Ob Déak noch eine große Rolle in dem bevorstehenden Drama der Begebenheiten zugedacht ist, möchte ich bezweifeln; er hat weder das Zeug zu einem Minister, noch zu einem „berühmten Manne“. Wenn er seinen Zweck, Ungarns Rechte zu erkämpfen, erreichen sollte, so würde er vermuthlich in die Stille des Privatlebens zurücktreten, aber ihn freilich dann auch der schönste Lohn begleiten, der ewige Dank und die Anerkennung seiner Nation.




Der Dichter des Frühlings.

Auf seinem Krankenlager in Potsdam lag ein preußischer Officier, Namens Ewald von Kleist. Vor einigen Tagen hatte er aus einer an sich geringfügigen Ursache einen Zweikampf mit einem seiner Cameraden bestanden und dabei eine schwere Wunde am Arme erhalten, die sich unter der Behandlung eines rohen Feldscheers noch verschlimmerte. Gepeinigt von seinen Schmerzen, mißmuthig über die auszustehende Langeweile, da ihm jede anstrengende Beschäftigung untersagt war, ruhte er entkräftet auf dem Bette, den ihm eigenthümlichen hypochondrischen Gedanken nachhängend. Da klopfte es zuerst leise, dann lauter an der Thür; auf das schwache „Herein!“ des Kranken erschien ein junger Mann mir freundlichem Gesicht, sanften, theilnehmenden Mienen und herzgewinnendem Gruß. Der Fremde trug einen braunen Rock mit einfacher Stickerei, seidene Beinkleider und dergleichen schwarze Strümpfe. Das sorgfältig gepuderte Haar bildete zu beiden Seiten zwei zierliche Locken und endete in einen Haarbeutel. Haltung und Kleidung verrieth den angehenden Geistlichen oder jungen Gelehrten, obgleich der frische Glanz der munteren Augen und ein schalkhafter Zug um die rothen Lippen nichts weniger als einen Pedanten bekundeten, sondern weit eher einen heiteren Geist und einen fröhlichen Gesellschafter erkennen ließen.

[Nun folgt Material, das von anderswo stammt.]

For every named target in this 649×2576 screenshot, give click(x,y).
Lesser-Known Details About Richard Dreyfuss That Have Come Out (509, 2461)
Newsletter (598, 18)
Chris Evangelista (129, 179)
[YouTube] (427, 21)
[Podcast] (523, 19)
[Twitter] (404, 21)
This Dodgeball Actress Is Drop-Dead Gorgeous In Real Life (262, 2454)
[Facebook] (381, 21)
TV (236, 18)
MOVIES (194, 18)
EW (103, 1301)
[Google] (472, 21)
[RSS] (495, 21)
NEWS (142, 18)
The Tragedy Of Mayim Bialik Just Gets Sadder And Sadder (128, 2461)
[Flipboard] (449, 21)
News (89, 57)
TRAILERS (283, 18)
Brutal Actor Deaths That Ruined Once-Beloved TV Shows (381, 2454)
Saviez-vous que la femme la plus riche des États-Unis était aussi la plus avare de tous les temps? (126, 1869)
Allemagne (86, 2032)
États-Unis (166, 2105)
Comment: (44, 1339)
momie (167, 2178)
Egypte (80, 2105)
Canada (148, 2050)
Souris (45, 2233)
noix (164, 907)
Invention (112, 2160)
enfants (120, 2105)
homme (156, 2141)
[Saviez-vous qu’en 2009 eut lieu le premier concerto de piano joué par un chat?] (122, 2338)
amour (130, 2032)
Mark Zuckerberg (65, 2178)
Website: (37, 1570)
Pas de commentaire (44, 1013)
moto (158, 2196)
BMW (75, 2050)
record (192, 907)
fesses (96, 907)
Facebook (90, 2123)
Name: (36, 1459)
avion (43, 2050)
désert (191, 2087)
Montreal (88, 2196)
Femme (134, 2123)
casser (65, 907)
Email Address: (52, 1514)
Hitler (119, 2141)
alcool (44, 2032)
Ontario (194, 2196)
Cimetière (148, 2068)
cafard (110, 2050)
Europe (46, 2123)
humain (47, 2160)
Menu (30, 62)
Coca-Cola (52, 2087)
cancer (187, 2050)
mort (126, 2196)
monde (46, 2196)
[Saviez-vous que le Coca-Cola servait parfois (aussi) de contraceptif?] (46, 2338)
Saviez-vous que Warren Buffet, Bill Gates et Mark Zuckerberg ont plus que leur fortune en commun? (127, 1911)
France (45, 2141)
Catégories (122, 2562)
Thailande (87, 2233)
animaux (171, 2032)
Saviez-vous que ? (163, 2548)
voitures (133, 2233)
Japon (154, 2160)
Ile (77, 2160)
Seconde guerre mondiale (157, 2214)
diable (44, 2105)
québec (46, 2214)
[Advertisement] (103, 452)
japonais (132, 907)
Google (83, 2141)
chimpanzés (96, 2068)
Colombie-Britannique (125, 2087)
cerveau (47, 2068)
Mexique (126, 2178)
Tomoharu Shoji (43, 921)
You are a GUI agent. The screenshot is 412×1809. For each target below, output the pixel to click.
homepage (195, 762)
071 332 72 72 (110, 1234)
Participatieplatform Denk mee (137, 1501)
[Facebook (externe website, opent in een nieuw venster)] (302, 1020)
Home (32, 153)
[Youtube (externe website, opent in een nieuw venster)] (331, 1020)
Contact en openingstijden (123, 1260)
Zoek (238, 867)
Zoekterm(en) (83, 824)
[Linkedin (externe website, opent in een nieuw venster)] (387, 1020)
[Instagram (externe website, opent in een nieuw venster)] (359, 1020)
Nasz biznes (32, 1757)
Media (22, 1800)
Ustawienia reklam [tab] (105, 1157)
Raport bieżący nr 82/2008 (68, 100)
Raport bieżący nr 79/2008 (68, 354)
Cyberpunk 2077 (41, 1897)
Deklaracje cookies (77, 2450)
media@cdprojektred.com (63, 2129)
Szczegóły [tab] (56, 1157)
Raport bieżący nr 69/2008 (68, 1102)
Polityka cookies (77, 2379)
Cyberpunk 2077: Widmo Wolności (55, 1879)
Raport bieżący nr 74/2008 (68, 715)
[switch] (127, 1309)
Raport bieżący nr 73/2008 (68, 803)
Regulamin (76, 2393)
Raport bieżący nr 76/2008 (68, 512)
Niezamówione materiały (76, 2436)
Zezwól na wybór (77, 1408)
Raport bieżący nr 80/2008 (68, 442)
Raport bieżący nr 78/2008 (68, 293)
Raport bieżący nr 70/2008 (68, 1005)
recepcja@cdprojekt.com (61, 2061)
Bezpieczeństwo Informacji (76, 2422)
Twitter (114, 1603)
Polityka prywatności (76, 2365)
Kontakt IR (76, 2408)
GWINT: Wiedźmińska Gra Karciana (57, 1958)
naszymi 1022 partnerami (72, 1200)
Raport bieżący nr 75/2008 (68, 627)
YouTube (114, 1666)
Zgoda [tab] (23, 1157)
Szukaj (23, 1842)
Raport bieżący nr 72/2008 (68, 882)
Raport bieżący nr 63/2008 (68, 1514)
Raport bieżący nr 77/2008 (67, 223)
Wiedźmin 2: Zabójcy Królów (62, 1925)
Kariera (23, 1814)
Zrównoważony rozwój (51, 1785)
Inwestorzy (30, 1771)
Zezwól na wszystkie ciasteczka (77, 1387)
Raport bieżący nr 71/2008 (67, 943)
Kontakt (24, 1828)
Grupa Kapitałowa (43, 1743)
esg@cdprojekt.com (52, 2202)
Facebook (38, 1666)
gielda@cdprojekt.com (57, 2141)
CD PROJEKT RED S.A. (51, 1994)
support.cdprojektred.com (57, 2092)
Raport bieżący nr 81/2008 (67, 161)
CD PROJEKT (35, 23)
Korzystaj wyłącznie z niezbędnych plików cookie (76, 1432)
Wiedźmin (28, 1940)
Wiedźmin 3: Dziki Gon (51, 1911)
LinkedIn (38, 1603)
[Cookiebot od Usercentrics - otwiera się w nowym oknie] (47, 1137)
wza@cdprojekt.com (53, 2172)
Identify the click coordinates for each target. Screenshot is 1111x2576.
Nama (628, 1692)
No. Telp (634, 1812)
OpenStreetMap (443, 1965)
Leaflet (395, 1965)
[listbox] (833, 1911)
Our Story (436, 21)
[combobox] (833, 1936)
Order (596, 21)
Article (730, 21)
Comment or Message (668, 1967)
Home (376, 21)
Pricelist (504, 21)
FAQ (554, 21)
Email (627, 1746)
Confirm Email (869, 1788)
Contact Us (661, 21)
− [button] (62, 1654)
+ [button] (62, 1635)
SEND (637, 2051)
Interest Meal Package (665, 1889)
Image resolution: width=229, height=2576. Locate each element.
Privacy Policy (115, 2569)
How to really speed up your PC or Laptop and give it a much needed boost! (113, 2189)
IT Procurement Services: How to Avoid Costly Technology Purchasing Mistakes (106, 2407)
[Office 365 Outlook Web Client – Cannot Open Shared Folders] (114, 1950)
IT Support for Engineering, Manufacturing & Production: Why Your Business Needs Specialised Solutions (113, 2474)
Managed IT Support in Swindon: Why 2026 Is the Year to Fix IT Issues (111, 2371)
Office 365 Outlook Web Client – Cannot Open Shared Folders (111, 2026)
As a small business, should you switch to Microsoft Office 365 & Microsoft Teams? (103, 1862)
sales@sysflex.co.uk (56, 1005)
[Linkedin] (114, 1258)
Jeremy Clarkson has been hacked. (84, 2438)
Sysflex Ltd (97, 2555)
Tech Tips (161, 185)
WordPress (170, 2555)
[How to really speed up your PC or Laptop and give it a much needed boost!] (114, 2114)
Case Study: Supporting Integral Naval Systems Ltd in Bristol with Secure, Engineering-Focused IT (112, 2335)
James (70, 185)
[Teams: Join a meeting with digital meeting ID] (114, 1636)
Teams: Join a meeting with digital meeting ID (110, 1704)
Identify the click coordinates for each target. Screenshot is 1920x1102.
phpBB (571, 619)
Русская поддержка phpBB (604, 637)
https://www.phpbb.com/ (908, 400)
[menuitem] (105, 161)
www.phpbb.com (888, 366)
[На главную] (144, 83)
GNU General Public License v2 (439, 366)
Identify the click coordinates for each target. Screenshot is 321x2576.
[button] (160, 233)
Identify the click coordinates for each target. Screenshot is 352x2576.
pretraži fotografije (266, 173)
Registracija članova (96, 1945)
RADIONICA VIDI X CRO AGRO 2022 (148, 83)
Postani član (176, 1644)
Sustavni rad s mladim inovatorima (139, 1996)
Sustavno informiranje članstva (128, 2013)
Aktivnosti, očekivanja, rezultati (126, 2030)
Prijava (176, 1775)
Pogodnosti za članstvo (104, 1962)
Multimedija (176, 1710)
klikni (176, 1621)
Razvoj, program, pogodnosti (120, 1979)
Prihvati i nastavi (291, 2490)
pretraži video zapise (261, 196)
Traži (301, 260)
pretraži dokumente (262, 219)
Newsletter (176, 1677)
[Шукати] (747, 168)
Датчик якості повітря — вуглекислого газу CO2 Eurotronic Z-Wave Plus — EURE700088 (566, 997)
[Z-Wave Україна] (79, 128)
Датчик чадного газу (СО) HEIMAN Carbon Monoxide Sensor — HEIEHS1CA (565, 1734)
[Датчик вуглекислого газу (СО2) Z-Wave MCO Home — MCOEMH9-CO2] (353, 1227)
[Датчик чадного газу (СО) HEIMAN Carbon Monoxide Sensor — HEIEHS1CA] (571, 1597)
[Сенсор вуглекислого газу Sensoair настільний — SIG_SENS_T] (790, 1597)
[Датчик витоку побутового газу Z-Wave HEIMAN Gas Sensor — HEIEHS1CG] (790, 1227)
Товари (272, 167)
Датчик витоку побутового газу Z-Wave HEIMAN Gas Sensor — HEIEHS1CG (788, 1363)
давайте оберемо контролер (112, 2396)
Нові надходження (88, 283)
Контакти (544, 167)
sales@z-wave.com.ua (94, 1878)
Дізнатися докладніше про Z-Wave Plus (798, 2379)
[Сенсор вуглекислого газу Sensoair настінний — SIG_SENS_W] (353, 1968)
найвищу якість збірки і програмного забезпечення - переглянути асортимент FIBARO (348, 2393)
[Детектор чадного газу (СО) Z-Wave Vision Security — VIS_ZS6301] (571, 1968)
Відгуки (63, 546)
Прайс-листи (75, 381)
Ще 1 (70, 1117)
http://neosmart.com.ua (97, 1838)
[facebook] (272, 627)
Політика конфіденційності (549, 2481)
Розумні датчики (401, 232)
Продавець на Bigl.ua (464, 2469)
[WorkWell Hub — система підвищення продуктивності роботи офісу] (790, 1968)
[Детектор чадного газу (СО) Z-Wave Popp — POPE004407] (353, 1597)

Der junge Mann stellte sich selbst dem Officier als Candidat Gleim und Erzieher im Hause des Obristen von Schulze vor; sein Kommen entschuldigte er mit der Theilnahme, welche die Familie des Obersten und besonders die Damen an dem Schicksale des Verwundeten nahmen. Er selbst verschwieg nicht das Interesse, welches ihm ein Lieutenant einflößen mußte, der nach Allem, was er über ihn gehört, eine Ausnahme unter seinen damaligen Standesgenossen bildete, indem Kleist eine wirklich gelehrte Bildung genossen, mehrere Jahre die Universität in Königsberg besucht, sich ungewöhnlicke Kenntnisse im Lateinischen und Griechischen erworben und auch für die damals erst aufblühende deutsche Poesie eine große Vorliebe gezeigt hatte, letzterer Umstand trug am meisten dazu bei, den Candidaten Gleim für den verwundeten Officier einzunehmen, da er selbst in seinen Mußestunden den Musen huldigte und allerliebste, scherzhafte Liedchen sang, die ihm die Anerkennung seiner Freunde erwarben. Außerdem war Gleim ein echter Patriot und ein begeisterter Verehrer des großen Friedrich, der damals in Preußen regierte und die Welt mit Bewunderung erfüllte.

Kein Wunder, daß die beiden jungen Männer trotz der Verschiedenheit ihrer Stellung schnell mit einander bekannt und befreundet wurden. Der Kranke beklagte sich besonders darüber, daß er nicht lesen dürfe, und nahm daher hocherfreut das Anerbieten des Cantidaten an, ihm vorzulesen.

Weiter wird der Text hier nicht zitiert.